La Pinacoteca di Brera si configura come un complesso che comprende l’Accademia delle belle arti, la Biblioteca nazionale braidense, la Soprintendenza per il patrimonio storico ed artistico, l’Istituto lombardo di scienze e lettere, l’Orto botanico e l’Osservatorio astronomico.

Le origini di questa collezione, il cui corpus spazia in un arco cronologico dal Duecento al Novecento, con opere esemplari della cultura figurativa nazionale e internazionale, permettono di comprendere i motivi della sua eterogeneità e varietà.
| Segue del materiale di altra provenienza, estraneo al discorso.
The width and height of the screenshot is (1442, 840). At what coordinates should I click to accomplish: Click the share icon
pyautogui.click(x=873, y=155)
La pinacoteca di Brera è ospitata nell’omonimo palazzo edificato sull’area anticamente occupata dall’ordine degli Umiliati, stabiliti a Milano nel 1209, sito nel centro della città e progettato dall’architetto milanese Carlo Maria Richini e poi rinnovato da Giuseppe Piermarini.
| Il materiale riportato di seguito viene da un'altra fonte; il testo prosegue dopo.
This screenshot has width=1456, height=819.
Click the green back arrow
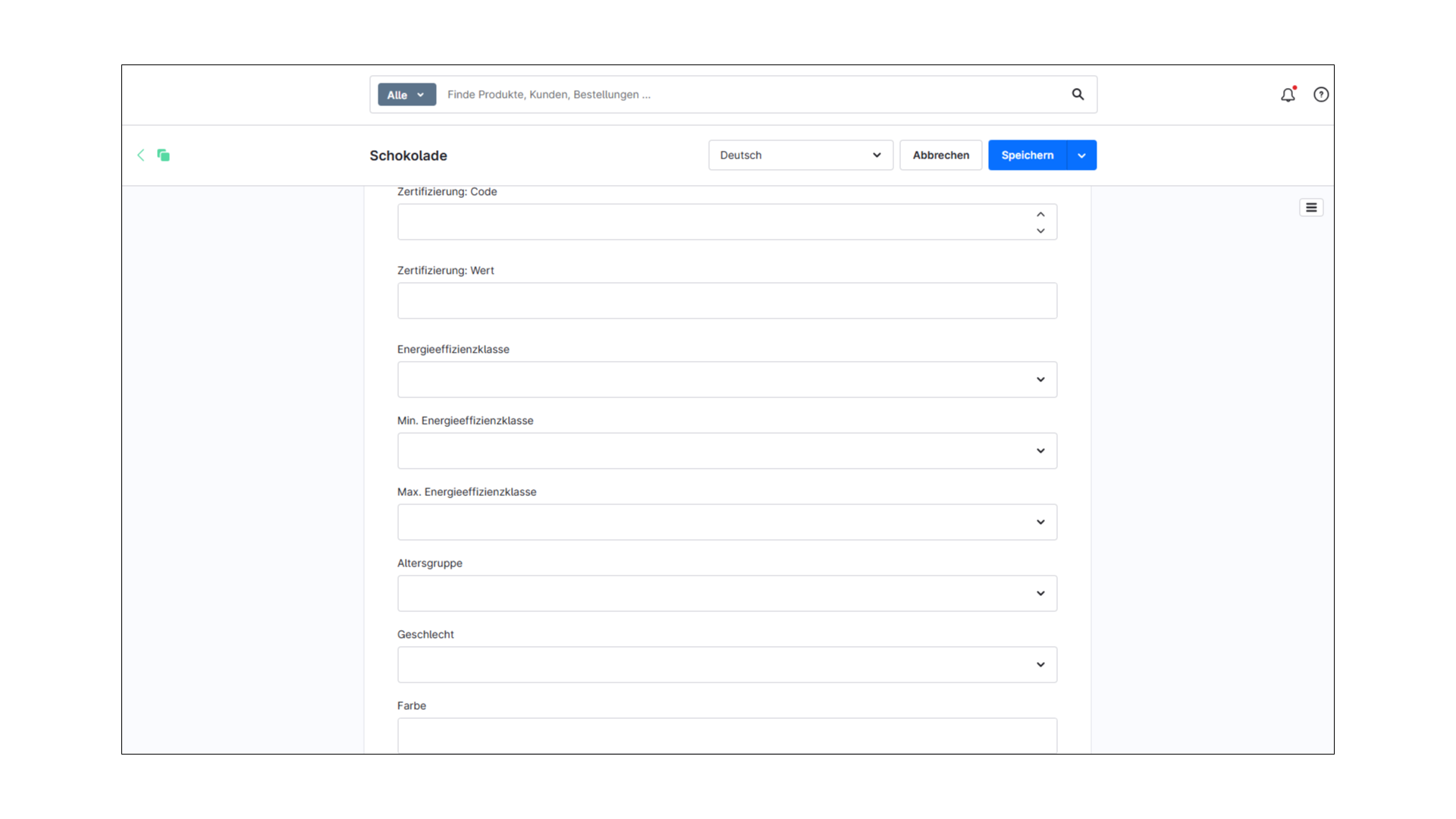tap(141, 155)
A partire dal 1773, con la soppressione dell’ordine dei Gesuiti, Brera diventa proprietà statale. Una prima raccolta è affiancata all’Accademia voluta da Maria Teresa d’Austria, con l’intento di costituire una collezione di opere esemplari destinate alla formazione degli studenti.

Quando Milano divenne capitale del regno italico per volontà di Napoleone, la galleria si trasforma in un vero e proprio museo dove esporre, accanto alle opere già presenti, i grandi dipinti provenienti da tutti i territori conquistati dalle armate francesi, in tutto circa 269; si apre così al pubblico, nel 1809 una raccolta unica nel panorama dei musei italiani, che vede, tra gli altri, Lo sposalizio della Vergine di Raffaello, la Crocefissione di Bramantino, La disputa di Santo Stefano di Carpaccio.
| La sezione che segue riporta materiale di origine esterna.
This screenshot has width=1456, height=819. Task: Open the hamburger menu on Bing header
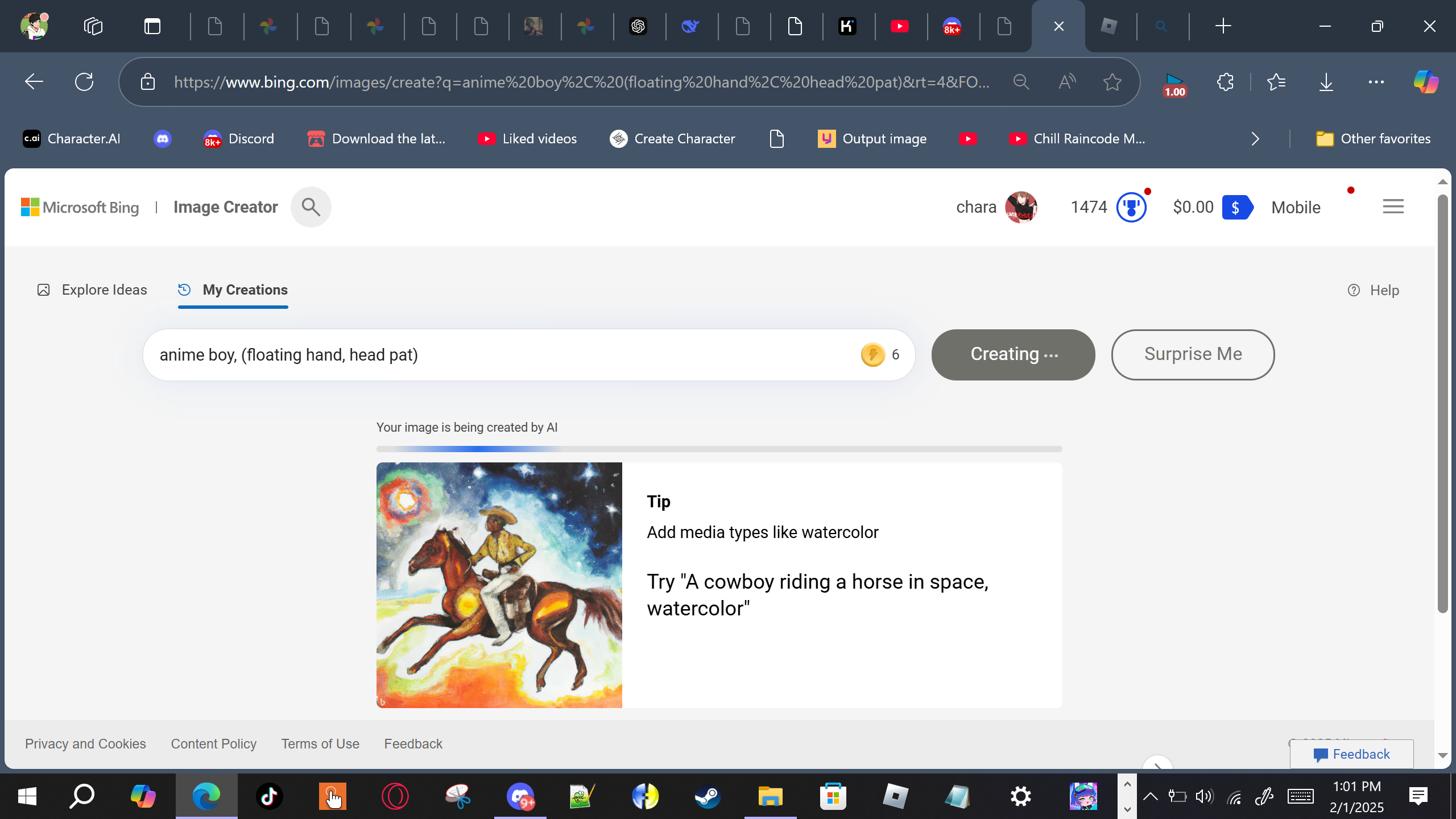tap(1393, 206)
A partire dal XIX secolo, a causa della soppressione di molti ordini religiosi, la collezione si arricchisce di grandi teleri requisiti da chiese e conventi lombardi, cui si aggiungono opere di identica provenienza sottratte ai dipartimenti del Regno Italico, grazie all’iniziativa di Giuseppe Bossi e Andrea Appiani. Questo spiega la presenza massiccia di dipinti sacri di grande formato, che conferiranno al museo parte della sua particolare fisionomia, oltre le vedute del Bellotto e i ritratti di Lorenzo Lotto.

Con Corrado Ricci, scrittore e storico dell’arte di indiscussa fama, l’esposizione viene ordinata secondo un rigoroso ordine cronologico per scuole e completano la collezione il Polittico di Valle Romita di Gentile da Fabriano e gli Uomini d’arme di Bramante. Dopo lo storico riordino di Ettore Modigliani e dell’architetto Piero Portaluppi e in seguito ai bombardamenti del 1943, la direttrice Feranda Wittgens assegna alla Pinacoteca un assetto moderno e quasi aristocratico, avvalendosi anche dell’opera di Franco Albini.

Entrano a far parte della collezione dipinti e sculture del Novecento grazie alla donazione di Emilio e Maria Jesi (1976), alla donazione Vitali (1984) e a mirate acquisizioni gestite dalla storica Associazione Amici di Brera che da sempre hanno reso il museo dinamico e in continua evoluzione. Tra queste, l’Autoritratto di Umberto Boccioni, la Madre e Figlio di Carlo Carrà, la Natura Morta di Giorgio Morandi, Il carro rosso di Fattori e il Pergolato di Silvestro Lega. Il direttore di allora, Franco Russoli, avvia un processo di ampliamento degli spazi nel palazzo Citterio e denuncia i problemi esistenti con la celebre mostra Processo per il Museo del 1974, tenuta nelle sale disallestite. La Pinacoteca viene riaperta e ampliata con Carlo Bertelli.

La storia più recente della Pinacoteca comincia nel 1989, con un processo di rinnovamento degli impianti tecnologici e di riorganizzazione degli spazi. Il riassetto museografico si deve all’opera di Vittorio Gregotti, a cui si deve la realizzazione delle sale napoleoniche e dei piccoli ambienti che affiancano la galleria iniziale.

Tra i capolavori presenti di rilevanza internazionale si ricordano di Piero della Francesca la Pala Montefeltro, il Cristo morto di Andrea Mantegna, la Predica di Gentile e Giovanni Bellini, il Martirio di San Vitale di Barocci, le scene di genere di Antonio Campi, il Cristo alla Colonna di Bramante, la Cena in Emmaus di Caravaggio e il Bacio di Hayez.

Il 17 dicembre 2011 è stata inaugurata la nuova scala di ponente, progettata da Adolfo Natalini, che consente il collegamento del piano storico della Galleria ai nuovi ambienti del primo piano. Infine, l’ultimo, recentissimo (2017), ri-allestimento si è proposto di rinnovare il cuore di Brera, i Saloni Napoleonici.